Я пьяно махнула рукой:
– Какой ты, право слово, трепетный! И напугать тебя так легко, оказывается! То же мне – то ли девочка, а то ли виденье!
Он отрицать не стал.
Вот и правильно! Ума хватило!
А вино было бесподобное! Просто сказочное! С ужасом я отметила, что он открывает третью бутылку. Подпоить хочет! Правильно, иначе на диалог я не способна. А так – способна? Пьяному, знаете ли, море по колено.
Покачиваясь, я встала со стула и подняла бокал.
– За любовь! – сказала я и неожиданно для себя громко икнула. Бокал качнулся в нетрезвых руках и… Беда, беда, беда! Вот не будешь выпендриваться!
На любимом, таком дорогом сердцу сарафане медленно расплывалось и таяло красное пятно. Господи! Все – грудь, пояс, юбка! Я с ужасом смотрела на это пятно и вдруг разревелась – громко, в голос, со всхлипываниями и причитаниями.

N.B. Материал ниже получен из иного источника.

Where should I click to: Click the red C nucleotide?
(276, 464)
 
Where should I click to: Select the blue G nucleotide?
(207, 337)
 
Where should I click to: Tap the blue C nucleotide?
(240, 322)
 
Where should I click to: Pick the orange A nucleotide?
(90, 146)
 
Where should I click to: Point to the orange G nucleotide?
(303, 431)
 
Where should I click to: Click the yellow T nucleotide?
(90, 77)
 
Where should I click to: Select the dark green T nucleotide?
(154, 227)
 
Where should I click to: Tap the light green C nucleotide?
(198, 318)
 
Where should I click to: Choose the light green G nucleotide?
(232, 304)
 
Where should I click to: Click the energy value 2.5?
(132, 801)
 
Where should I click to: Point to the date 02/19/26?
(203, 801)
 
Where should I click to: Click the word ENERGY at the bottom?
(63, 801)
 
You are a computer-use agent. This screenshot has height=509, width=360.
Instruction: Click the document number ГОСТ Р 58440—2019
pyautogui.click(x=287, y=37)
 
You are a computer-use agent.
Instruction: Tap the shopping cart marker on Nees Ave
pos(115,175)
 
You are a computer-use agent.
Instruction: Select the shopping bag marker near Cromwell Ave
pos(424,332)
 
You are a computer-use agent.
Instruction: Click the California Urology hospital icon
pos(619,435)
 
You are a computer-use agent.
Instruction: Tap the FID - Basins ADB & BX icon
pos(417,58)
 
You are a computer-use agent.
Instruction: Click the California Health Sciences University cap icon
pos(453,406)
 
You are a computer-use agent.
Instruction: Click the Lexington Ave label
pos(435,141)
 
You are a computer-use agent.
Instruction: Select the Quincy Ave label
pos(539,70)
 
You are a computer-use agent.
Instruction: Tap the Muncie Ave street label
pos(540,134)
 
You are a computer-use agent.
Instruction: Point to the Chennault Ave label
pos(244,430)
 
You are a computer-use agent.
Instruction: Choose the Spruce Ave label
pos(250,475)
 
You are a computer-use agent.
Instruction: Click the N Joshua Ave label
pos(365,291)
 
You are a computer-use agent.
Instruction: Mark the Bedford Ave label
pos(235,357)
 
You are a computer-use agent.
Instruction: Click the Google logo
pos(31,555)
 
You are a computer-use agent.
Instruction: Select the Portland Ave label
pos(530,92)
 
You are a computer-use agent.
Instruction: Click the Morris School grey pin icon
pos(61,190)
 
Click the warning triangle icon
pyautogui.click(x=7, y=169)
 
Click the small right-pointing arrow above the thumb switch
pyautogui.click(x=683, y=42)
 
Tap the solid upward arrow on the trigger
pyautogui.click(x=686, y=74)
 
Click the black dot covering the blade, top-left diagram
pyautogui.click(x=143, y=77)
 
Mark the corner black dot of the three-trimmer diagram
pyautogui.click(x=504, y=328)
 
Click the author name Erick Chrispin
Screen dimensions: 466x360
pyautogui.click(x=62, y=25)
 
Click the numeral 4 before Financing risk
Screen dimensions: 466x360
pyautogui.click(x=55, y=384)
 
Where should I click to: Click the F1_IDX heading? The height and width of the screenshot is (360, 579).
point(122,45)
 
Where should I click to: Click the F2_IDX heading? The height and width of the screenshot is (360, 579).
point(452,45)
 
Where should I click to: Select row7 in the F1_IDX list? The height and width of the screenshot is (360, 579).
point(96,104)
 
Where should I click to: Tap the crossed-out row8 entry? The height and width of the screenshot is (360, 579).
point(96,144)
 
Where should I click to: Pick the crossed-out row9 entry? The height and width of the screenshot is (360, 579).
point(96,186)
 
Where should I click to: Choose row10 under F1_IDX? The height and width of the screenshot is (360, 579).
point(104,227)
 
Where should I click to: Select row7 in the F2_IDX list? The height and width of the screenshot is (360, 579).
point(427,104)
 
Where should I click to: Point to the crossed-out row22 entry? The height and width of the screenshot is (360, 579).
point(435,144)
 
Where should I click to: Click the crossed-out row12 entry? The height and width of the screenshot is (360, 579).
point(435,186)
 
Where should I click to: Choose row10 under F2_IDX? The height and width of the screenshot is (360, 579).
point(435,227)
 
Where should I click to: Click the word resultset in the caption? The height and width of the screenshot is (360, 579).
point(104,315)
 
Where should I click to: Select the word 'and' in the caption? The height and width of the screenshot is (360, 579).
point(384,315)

«Получай за свое юродство, получай! – с ненавистью к себе думала я. – Будешь глумиться над святым чувством. И кто поймет, что цинизм – лучшая защита, лучшее прикрытие!»
Продолжая реветь, я плюхнулась на стул. Он вскочил и стал неловко сыпать соль из солонки, пытаясь спасти платье. Я отталкивала его, потому что понимала: платье испорчено безнадежно. Ничего исправить нельзя.
– Завтра – в химчистку, – приговаривал он, пытаясь меня обнять.
– Фигушки! – У меня опять полились слезы, и стало еще больше обидно. – Пятна от красного вина никто не выведет! Тем более на батисте! И отстань ты со своей солью! Отстань, бога ради! Ты и так мне насолил – дальше некуда!
Он продолжал меня уговаривать и утешать, а я, пьяная и несчастная, продолжала брыкаться и возмущаться.
Наконец пришли в номер. Он стянул с меня «соленый» сарафан и бросился в ванную – замывать.
– Мылом натри! – крикнула я ему вслед и повалилась на кровать.
Никогда раньше я не чувствовала себя такой несчастной! Даже в самые тяжелые времена!
Глупая, пьяная баба! Я свернулась клубочком, залезла под одеяло и – уснула!
Проснулась я от страшного шума и грохота. Испугавшись, резко села на кровати. За окном разыгралась стихия – гроза, молнии, ветер с утробными завываниями, вспышки зарниц.